What if tomorrow nobody but the United States would use the US-dollar? Every country, or society would use their own currency for internal and international trade, their own economy-based, non-fiat currency. It could be traditional currencies or new government controlled crypto-currencies, but a country’s own sovereign money. No longer the US-dollar. No longer the dollar’s foster child, the Euro. No longer international monetary transactions controlled by US banks and – by the US-dollar controlled international transfer system, SWIFT, the system that allows and facilitates US financial and economic sanctions of all kinds – confiscation of foreign funds, stopping trades between countries, blackmailing ‘unwilling’ nations into submission. What would happen? – Well, the short answer is that we would certainly be a step close to world peace, away from US (financial) hegemony, towards nation states’ sovereignty, towards a world geopolitical structure of more equality.
We are not there yet. But graffities are all over the walls signaling that we are moving quite rapidly in that direction. And Trump knows it and his handlers know it – which is why the onslaught of financial crime – sanctions – trade wars – foreign assets and reserves confiscations, or outright theft – all in the name of “Make America Great Again”, is accelerating exponentially and with impunity. What is surprising is that the Anglo-Saxon hegemons do not seem to understand that all the threats, sanctions, trade barriers, are provoking the contrary to what should contribute to American Greatness. Economic sanctions, in whatever form, are effective only as long as the world uses the US dollar for trading and as reserve currency.
Once the world gets sick and tired of the grotesque dictate of Washington and the sanction schemes for those who do no longer want to go along with the oppressive rules of the US, they will be eager to jump on another boat, or boats – abandoning the dollar and valuing their own currencies. Meaning trading with each other in their own currencies – and that outside of the US banking system which so far even controls trading in local currencies, as long as funds have to be transferred from one nation to another via SWIFT…
The Central Bank of Russia (CBR) has purchased 200,000 troy ounces (6 tons) of gold in May, boosting bullion reserves to 2,190 tons.
Russia increased its gold reserves by 0.3 percent in one month from May 1 to June 1, the central bank reported on Thursday. In May, the regulator held some 2,183 tons of the precious metal.
Moscow has been actively beefing up bullion reserves in order to reduce reliance on the US dollar and to diversify its foreign exchange reserves. Russia’s international reserves are highly liquid foreign assets comprising stocks of monetary gold, foreign currencies and Special Drawing Right (SDR) assets, which are at the disposal of the Central Bank of Russia and the government.
In the first 5 months of this year, Russia added 78 tons of gold to its coffers, increasing the precious metal’s share in its international reserves by 3.7 percent.

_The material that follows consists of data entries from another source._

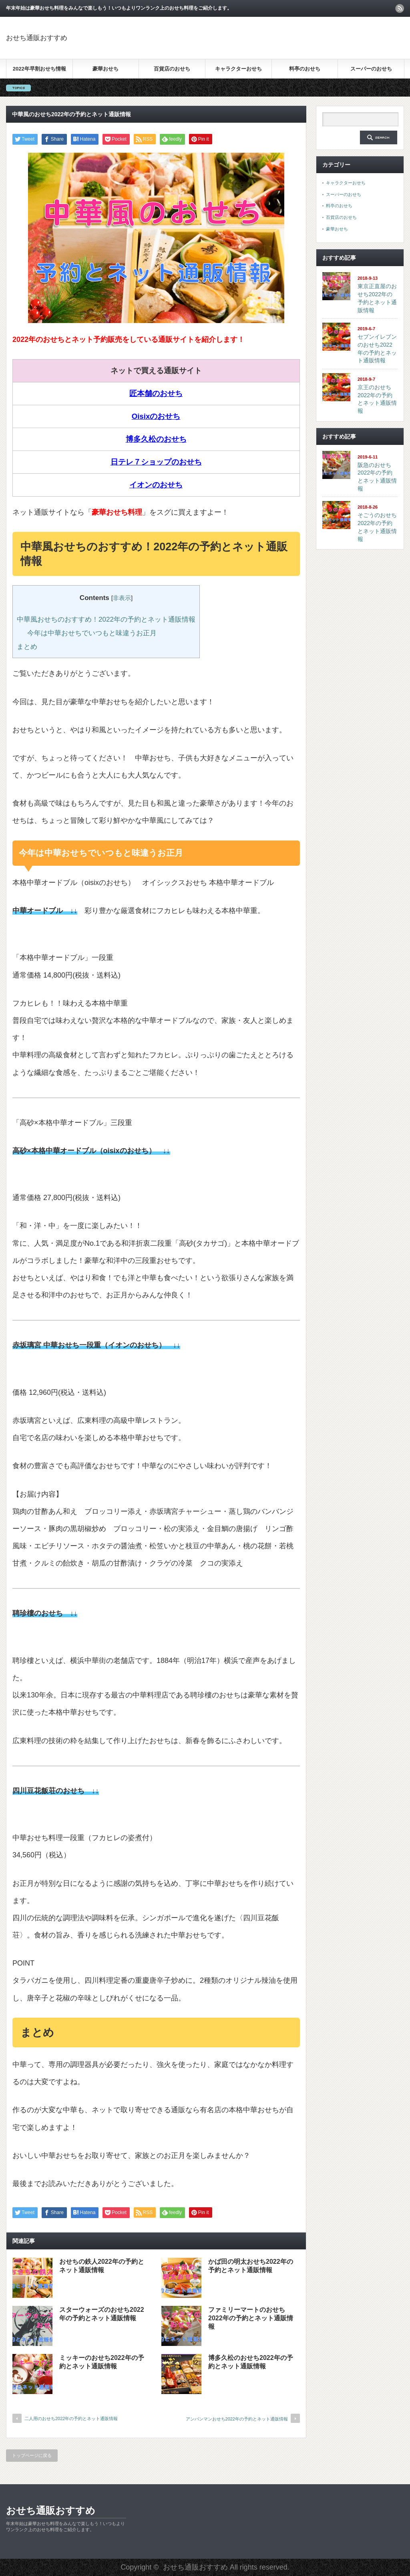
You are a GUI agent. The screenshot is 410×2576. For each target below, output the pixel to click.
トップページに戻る (32, 2455)
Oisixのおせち (156, 416)
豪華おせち (105, 69)
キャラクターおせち (238, 69)
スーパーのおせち (371, 69)
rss (399, 8)
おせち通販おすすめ (36, 38)
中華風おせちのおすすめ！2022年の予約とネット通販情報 (106, 619)
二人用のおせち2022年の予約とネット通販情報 (71, 2418)
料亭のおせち (304, 69)
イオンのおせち (156, 485)
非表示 (122, 597)
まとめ (27, 647)
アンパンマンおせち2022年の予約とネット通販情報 (237, 2418)
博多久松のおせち (156, 439)
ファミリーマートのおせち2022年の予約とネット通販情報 (250, 2318)
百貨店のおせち (172, 69)
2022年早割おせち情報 (39, 69)
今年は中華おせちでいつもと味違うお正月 (92, 633)
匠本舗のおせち (156, 393)
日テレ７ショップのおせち (156, 462)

Last year, the CBR bought some 274 tons of gold.
“I think what Russia is doing, or other central banks are recognizing, is that they need to increase their gold reserves because of the impending dollar crisis,” CEO of Euro Pacific Capital Peter Schiff told RT in May.
Allow me to repeat myself once again, Your Anglo-Zionist rogue-empire is falling, Mr and Ms Exceptional America: “The party’s over…”, “The fat lady has sung.”, “Bye Bye Miss American Pie…” Take your pick!
JP Morgan says dump US dollar as its century of global dominance coming to end
Published time: 24 Jul, 2019
The US dollar will struggle to remain the top international currency in the coming decades as the rising power of Asian economies is set to undermine its leading position, Wall Street bank JPMorgan Chase has predicted.
“The US dollar has been the world’s dominant reserve currency for almost a century,” the bank’s strategist Craig Cohen wrote in a report earlier this month.
However, we believe the dollar could lose its status as the world’s dominant currency…due to structural reasons as well as cyclical impediments.
Many other currencies came to their demise throughout history, thanks to shifts in global economic centers, which is now poised to move towards Asia, the strategist points out. While China’s accession to global superpower status is believed to be one of the factors of this shift, it’s not the only one.
The Asian economic zone as a whole (from the Arabian Peninsula and Turkey in the West to Japan and New Zealand in the East, and from Russia in the North and Australia in the South) accounts for two-thirds of global economic growth and 50 percent of global GDP. The growing purchasing power of the region will boost the number of non-dollar transactions, eroding the greenback’s reserve currency status and setting the grounds for its replacement as the dominant international currency, according to the bank.
“In other words, in the coming decades we think the world economy will transition from the US and US dollar dominance toward a system where Asia wields greater power,” JP Morgan concludes.
The only advice here, according to the bank, is to get rid of US dollar ‘overweights’ in investment portfolios and to diversify. While some banks are dumping the dollar in favor of the euro, others prefer a more stable source of value, gold.
As the looming shift is already being felt by some, the demand for the precious yellow metal was at its highest in almost half a century in 2018. Russia and China are leading the gold rush, having added 16 and seven tons respectively to their central bank holdings in May. Both Moscow and Beijing boosted their bullion reserves by more than 70 tons in the first five months of this year.